**Extract to read**
>>>
Monday, November 23, 2009

Vancouver Bound for American Thanksgiving

Well here it is again, the American Thanksgiving Holiday. I have spent the previous 10 years in New York City and enough is enough. My boss invited me once to his home for Thanksgiving and then I spent several years going out with Gene Smith to I Coppi, a restaurant in the East Village, for Thanksgiving dinner. But, aside from these highlights it is dead boring here with everything closed on the THURSDAY and me just working everyday all the way through the weekend. Why not go home? What a thought. So here I am about to get on a Cathay Pacific flight out of New York, bumped to Business Class. They are very nice at Cathay. The best airline in the world. On my recent marathon trip to Beijing China in October they also bumped me to Business Class on the NY to Hong Kong portion of the flight. They are truly old fashion and professional. My favourite airline. But enough about them.......

Today the HAR website has moved to a new hosting server that is faster and more secure. It is also more Apple friendly. Although 6% of the computer world that claims to be better than all the rest of us has never been high on my priority list. I have been using a personal computer since 1984 and I have never had a rash of computer crashes due to software, Windows, DOS or otherwise. In the last fifteen years any serious crashes have been due to incompatibility between hardware components because I have built the computer or had someone else build it based on my specs. Obviously wrong.
<<<
**Study material**
>>>
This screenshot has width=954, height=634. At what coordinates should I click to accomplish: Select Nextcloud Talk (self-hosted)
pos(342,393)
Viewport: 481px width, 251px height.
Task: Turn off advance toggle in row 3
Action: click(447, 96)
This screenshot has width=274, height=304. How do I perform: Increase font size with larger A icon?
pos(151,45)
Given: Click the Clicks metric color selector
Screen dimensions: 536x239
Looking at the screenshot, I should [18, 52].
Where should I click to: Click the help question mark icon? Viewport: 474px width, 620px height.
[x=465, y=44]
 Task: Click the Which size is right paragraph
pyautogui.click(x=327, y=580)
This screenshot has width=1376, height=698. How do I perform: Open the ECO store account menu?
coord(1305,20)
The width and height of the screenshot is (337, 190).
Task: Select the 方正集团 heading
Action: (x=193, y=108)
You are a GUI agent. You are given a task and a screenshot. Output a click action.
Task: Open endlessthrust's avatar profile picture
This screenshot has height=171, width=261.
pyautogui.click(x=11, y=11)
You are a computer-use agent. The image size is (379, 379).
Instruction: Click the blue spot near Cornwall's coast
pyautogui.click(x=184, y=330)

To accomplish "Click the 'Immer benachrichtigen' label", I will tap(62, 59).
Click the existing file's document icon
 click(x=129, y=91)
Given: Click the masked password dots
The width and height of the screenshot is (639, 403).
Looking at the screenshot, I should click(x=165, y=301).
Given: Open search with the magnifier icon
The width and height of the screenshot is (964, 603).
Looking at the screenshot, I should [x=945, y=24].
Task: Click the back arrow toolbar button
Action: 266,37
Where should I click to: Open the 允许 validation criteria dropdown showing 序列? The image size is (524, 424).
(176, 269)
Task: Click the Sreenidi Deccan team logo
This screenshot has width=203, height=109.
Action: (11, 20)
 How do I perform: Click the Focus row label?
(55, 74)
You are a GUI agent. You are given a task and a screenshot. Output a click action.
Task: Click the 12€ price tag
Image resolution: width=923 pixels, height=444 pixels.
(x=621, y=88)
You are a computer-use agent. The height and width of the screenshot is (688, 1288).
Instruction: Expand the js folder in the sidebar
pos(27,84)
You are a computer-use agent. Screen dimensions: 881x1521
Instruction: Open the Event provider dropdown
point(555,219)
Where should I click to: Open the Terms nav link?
<<<
**Assignment 1**
In the Thanksgiving blog post, what is the name of the East Village restaurant where the writer went for Thanksgiving dinner?
**Assignment 2**
Retype the Thanksgiving blog post, everything from "Today the HAR" down to "specs. Obviously wrong.".
**Assignment 3**
Carry on the blog post about flying to Vancouver for Thanksgiving from the point where it stops.

**Final answer 1**
I Coppi.

**Final answer 2**
Today the HAR website has moved to a new hosting server that is faster and more secure. It is also more Apple friendly. Although 6% of the computer world that claims to be better than all the rest of us has never been high on my priority list. I have been using a personal computer since 1984 and I have never had a rash of computer crashes due to software, Windows, DOS or otherwise. In the last fifteen years any serious crashes have been due to incompatibility between hardware components because I have built the computer or had someone else build it based on my specs. Obviously wrong.

**Final answer 3**
It is likely that the entire notion of PCs crashing all the time is a marketing creation of Apple. I cannot count the number of times I have sat through a business meeting where an Apple is being used to give a presentation and the user tells me "I don't know what happened it has never done this before". Apples crash, they crash a lot, but the users have been brain washed into saying "OMG this has never happened before." Hogwash, Grow Up, Apple is only in business today because Microsoft bought a huge interest in their stocks so they wouldn't go out of business. The day Apple goes out of business is the day the US Government steps in and divides up Microsoft for being a monopoly. It is in Microsoft's interest, not marginally, but totally, to keep Apple alive and viable. Enough about Apple. Apple is BIG BROTHER technology. With PC technology free thinking computer users can create and work within a free environment.

HAR has changed serves and the upgrade should be marginally noticeable in speed and performance. I say marginally because most people don't pay too much attention to those things. If we went back to the early 90s with the real consumer beginnings of the Internet then YES, we noticed changes in performance. Dial-up modems, what were we thinking. Come on now, what were we thinking? Were we cutting edge? What about cable modems? Wi-fi? Things have changed.

The HAR site for some people will be faster, it might produce results slightly quicker. What is important is that it is a more stable server, not that HAR has had a lot of down time in the last year. The Coldfusion platform is newer and we will be taking advantage of the best that Adobe Software has to offer. Sure, why buy into Coldfusion if you can use Php, free, no charge, open source. Well, can you say crap shoot, maybe you didn't hear me CRAP SHOOT. Php is great, open source and all that - whatever it really means. But, who do you have setting standards? If you build a site then how easy is it to have someone else, after the initial developer, come in and figure out what is going on? What modules and libraries have been used? What are the shortcuts, back doors? All I can say is crap shoot.

Some might call this a rant. Some might call this a rave. I call it a positive release of stress from New York in anticipation of a weeks rest in a civilized part of the world - Vancouver.